Try it: Retype the entries in full, exactly.

Data in this exercise:

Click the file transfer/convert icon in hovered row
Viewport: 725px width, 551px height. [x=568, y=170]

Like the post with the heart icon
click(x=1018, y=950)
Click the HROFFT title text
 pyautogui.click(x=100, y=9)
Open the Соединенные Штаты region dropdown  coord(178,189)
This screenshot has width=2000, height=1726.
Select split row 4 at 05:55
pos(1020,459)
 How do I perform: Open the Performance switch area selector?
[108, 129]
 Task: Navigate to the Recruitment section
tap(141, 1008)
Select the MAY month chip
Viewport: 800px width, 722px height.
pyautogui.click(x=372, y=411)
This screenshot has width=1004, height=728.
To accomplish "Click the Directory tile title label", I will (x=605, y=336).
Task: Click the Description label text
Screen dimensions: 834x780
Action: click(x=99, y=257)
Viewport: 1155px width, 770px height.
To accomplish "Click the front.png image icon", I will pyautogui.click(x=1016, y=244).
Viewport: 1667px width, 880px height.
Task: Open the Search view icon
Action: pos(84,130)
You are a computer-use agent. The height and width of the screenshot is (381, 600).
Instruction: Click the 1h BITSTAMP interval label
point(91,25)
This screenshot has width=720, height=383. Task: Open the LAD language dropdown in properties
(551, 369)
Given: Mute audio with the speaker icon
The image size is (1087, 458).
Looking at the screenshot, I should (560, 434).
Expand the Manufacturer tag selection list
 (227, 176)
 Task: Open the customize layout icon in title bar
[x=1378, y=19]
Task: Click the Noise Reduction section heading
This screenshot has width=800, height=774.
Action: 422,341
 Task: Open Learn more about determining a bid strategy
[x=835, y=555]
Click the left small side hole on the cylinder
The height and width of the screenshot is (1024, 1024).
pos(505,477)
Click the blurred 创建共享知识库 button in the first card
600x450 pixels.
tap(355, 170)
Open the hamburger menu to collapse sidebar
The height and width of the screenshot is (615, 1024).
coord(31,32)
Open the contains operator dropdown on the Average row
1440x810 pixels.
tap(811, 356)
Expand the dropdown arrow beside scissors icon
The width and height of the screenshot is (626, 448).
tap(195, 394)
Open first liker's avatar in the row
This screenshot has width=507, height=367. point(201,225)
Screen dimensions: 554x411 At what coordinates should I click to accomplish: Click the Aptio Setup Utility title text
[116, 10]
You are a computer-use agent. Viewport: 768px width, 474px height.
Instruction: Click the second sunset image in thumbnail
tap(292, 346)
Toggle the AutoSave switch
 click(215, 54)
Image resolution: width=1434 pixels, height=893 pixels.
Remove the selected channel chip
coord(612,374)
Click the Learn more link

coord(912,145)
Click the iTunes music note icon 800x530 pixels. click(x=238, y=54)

Solution for this exercise:
Click the file transfer/convert icon in hovered row
Viewport: 725px width, 551px height. [x=568, y=170]

Like the post with the heart icon
click(x=1018, y=950)
Click the HROFFT title text
 pyautogui.click(x=100, y=9)
Open the Соединенные Штаты region dropdown  coord(178,189)
This screenshot has width=2000, height=1726.
Select split row 4 at 05:55
pos(1020,459)
 How do I perform: Open the Performance switch area selector?
[108, 129]
 Task: Navigate to the Recruitment section
tap(141, 1008)
Select the MAY month chip
Viewport: 800px width, 722px height.
pyautogui.click(x=372, y=411)
This screenshot has width=1004, height=728.
To accomplish "Click the Directory tile title label", I will (x=605, y=336).
Task: Click the Description label text
Screen dimensions: 834x780
Action: click(x=99, y=257)
Viewport: 1155px width, 770px height.
To accomplish "Click the front.png image icon", I will pyautogui.click(x=1016, y=244).
Viewport: 1667px width, 880px height.
Task: Open the Search view icon
Action: pos(84,130)
You are a computer-use agent. The height and width of the screenshot is (381, 600).
Instruction: Click the 1h BITSTAMP interval label
point(91,25)
This screenshot has width=720, height=383. Task: Open the LAD language dropdown in properties
(551, 369)
Given: Mute audio with the speaker icon
The image size is (1087, 458).
Looking at the screenshot, I should (560, 434).
Expand the Manufacturer tag selection list
 (227, 176)
 Task: Open the customize layout icon in title bar
[x=1378, y=19]
Task: Click the Noise Reduction section heading
This screenshot has width=800, height=774.
Action: 422,341
 Task: Open Learn more about determining a bid strategy
[x=835, y=555]
Click the left small side hole on the cylinder
The height and width of the screenshot is (1024, 1024).
pos(505,477)
Click the blurred 创建共享知识库 button in the first card
600x450 pixels.
tap(355, 170)
Open the hamburger menu to collapse sidebar
The height and width of the screenshot is (615, 1024).
coord(31,32)
Open the contains operator dropdown on the Average row
1440x810 pixels.
tap(811, 356)
Expand the dropdown arrow beside scissors icon
The width and height of the screenshot is (626, 448).
tap(195, 394)
Open first liker's avatar in the row
This screenshot has width=507, height=367. point(201,225)
Screen dimensions: 554x411 At what coordinates should I click to accomplish: Click the Aptio Setup Utility title text
[116, 10]
You are a computer-use agent. Viewport: 768px width, 474px height.
Instruction: Click the second sunset image in thumbnail
tap(292, 346)
Toggle the AutoSave switch
 click(215, 54)
Image resolution: width=1434 pixels, height=893 pixels.
Remove the selected channel chip
coord(612,374)
Click the Learn more link

coord(912,145)
Click the iTunes music note icon 800x530 pixels. click(x=238, y=54)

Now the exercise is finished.